The dataset used in this project contains updated data from the World Happiness Report currated by Kaggle user mathurinache
. Data was collected over a period of 8 years (2015 to 2022).
Project Outline
- Data Ingestion & Cleaning
- Exploratory Data Analysis & Visualization
- Happiness Score Prediction using Regression
- Clustering Analysis Based on Factors Affecting Happiness
- Summary
Project Summary & Conclusions
Data Curation
Following data ingestion and cleaning, the dataset contained 10 columns and ~1300 records
Variables | Description |
---|---|
Year | Reporting year |
Country | Country name |
Happiness Score | Happiness score |
Economy (GDP per Capita) | Score based on the country’s gross domestic profit |
Family | Score based on the country’s social support systems |
Health (Life Expectancy) | Score based on the country’s life expectancy |
Freedom | Score based on the citizen’s freedom to make life choices |
Trust (Government Corruption) | Score based on the citizen’s perception of corruption in the government |
Generosity | Score based on the citizen’s perception of generosity |
Happiness Rank | The country’s overall performance relative to other nations |
Data Exploration and Analysis
To investigate differences in global happiness before and after the pandemic, I divided the dataset into two periods (pre: 2015 to 2018 and post: 2019 to 2022). Overall, no significant changes were observed in happiness ranking between both periods.
Generally, developed countries, including the US, Canada, Australia and Scandinavian countries (Norway, Findland) achieved the highest happiness scores across the globe. On the other hand, third wold countries, particularly African nations, are reportedly the least happy in the world.
Regression and Clustering Analysis
Following EDA, I evaluated the performance of five regression models in predicting a nation’s happiness score based on its economy, and other factors
Results:
Model | Accuracy (%) |
---|---|
LinearRegression | 77.1 |
SVR | 79.5 |
DecisionTreeRegressor | 54.6 |
RandomForestRegressor | 78.4 |
MLPRegressor | 72.2 |
Overall, the SVR and Random Forest models performed better than other regression models with prediction accuracies of ~80%. The Decision Tree Regressor performed poorly compared to other models with an accuracy of ~55%.

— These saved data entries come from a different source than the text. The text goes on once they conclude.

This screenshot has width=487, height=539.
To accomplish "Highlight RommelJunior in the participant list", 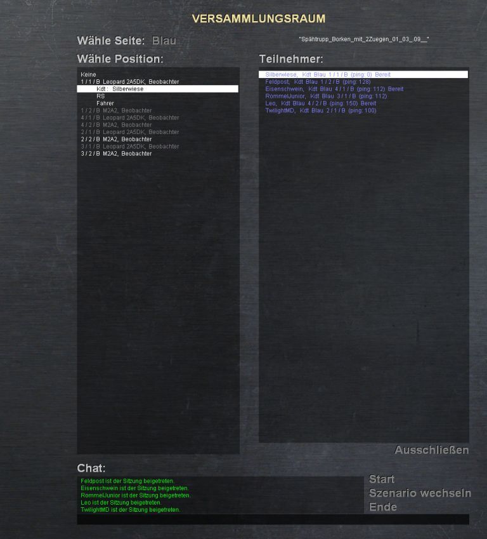I will [325, 96].
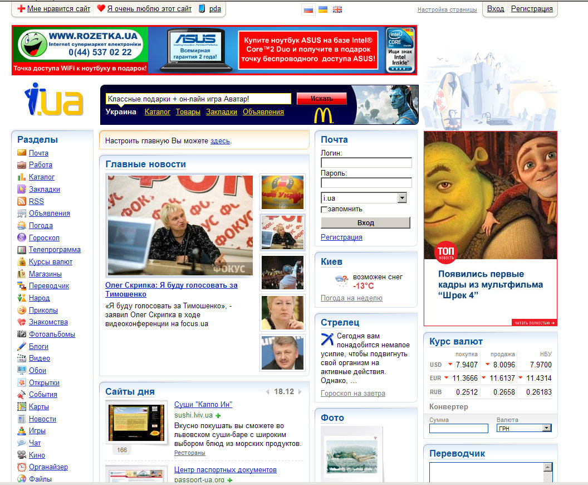Click the green plus next to sushi.lviv.ua
The width and height of the screenshot is (588, 485).
click(x=218, y=416)
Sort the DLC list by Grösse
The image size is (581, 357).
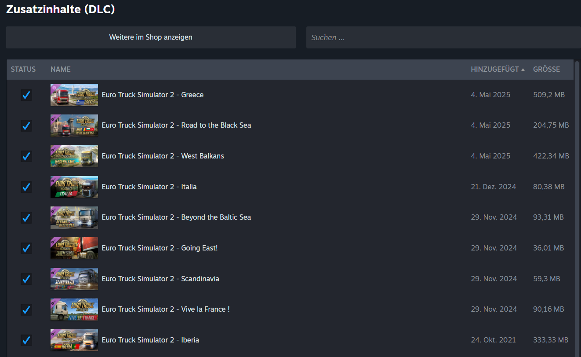546,70
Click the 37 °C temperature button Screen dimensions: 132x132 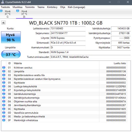11,54
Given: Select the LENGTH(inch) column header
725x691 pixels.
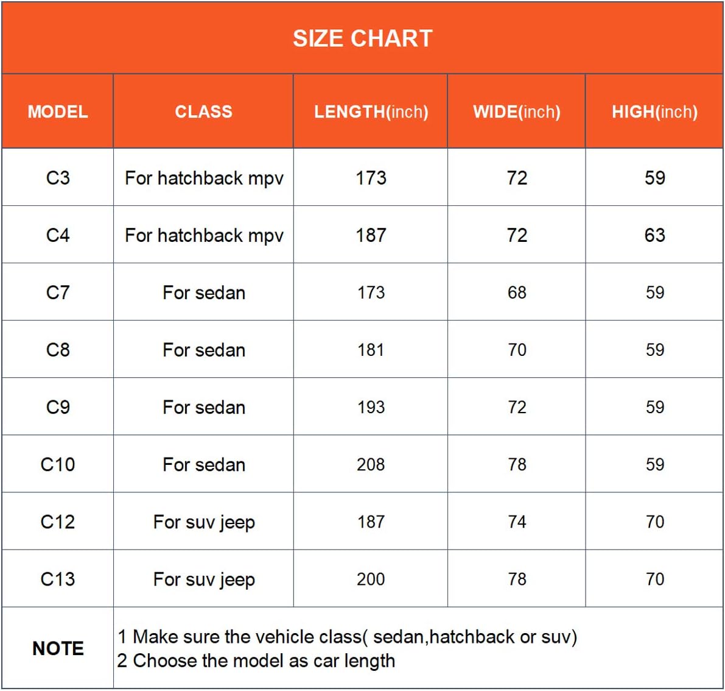Looking at the screenshot, I should pyautogui.click(x=371, y=112).
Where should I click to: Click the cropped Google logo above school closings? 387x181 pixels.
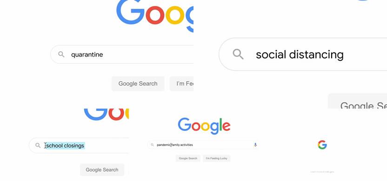[x=107, y=115]
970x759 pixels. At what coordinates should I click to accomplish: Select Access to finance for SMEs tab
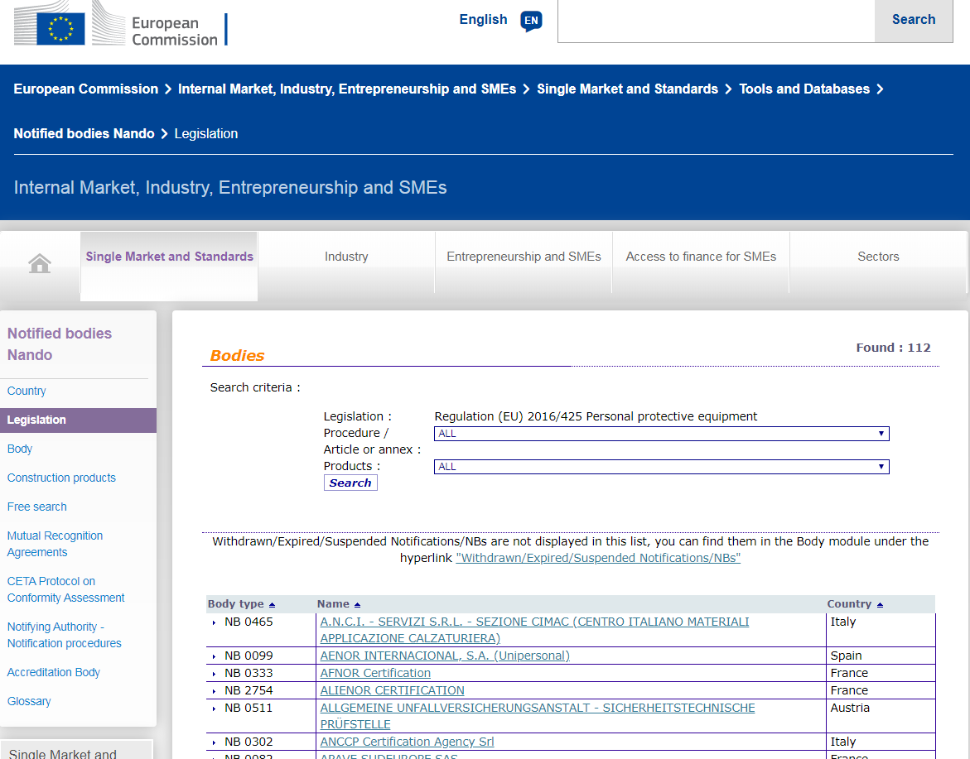701,257
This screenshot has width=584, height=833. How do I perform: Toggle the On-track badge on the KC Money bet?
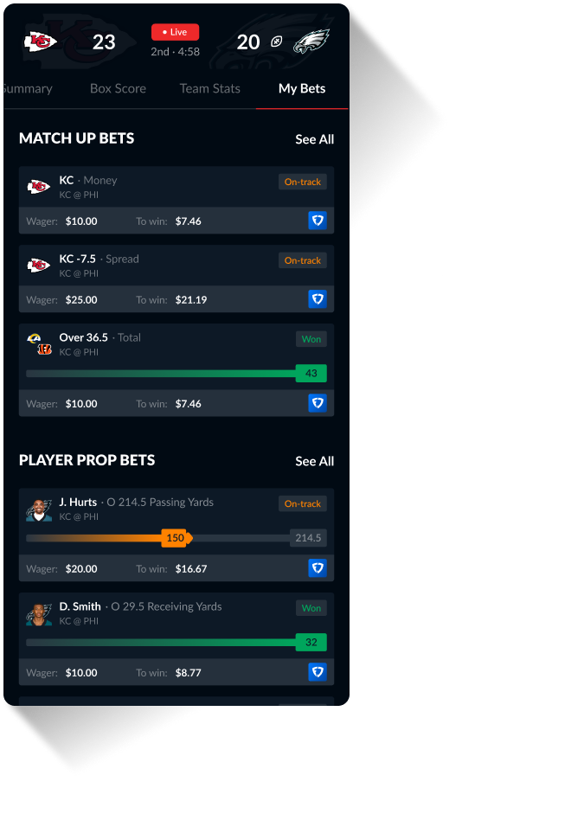(x=302, y=182)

I also wanted to tease out the characteristics that separated “happy” countries from other nations of the world. Consequently, I conducted a clustering analysis on the dataset using the KMeans algorithm. Interestingly, I found that global happiness is highly correlated with a countrie’s GDP, which in turn influences other factors considered, including life expectancy and generosity. Therefore, a bias likely exists in the way we as humans determine happiness on the global scale.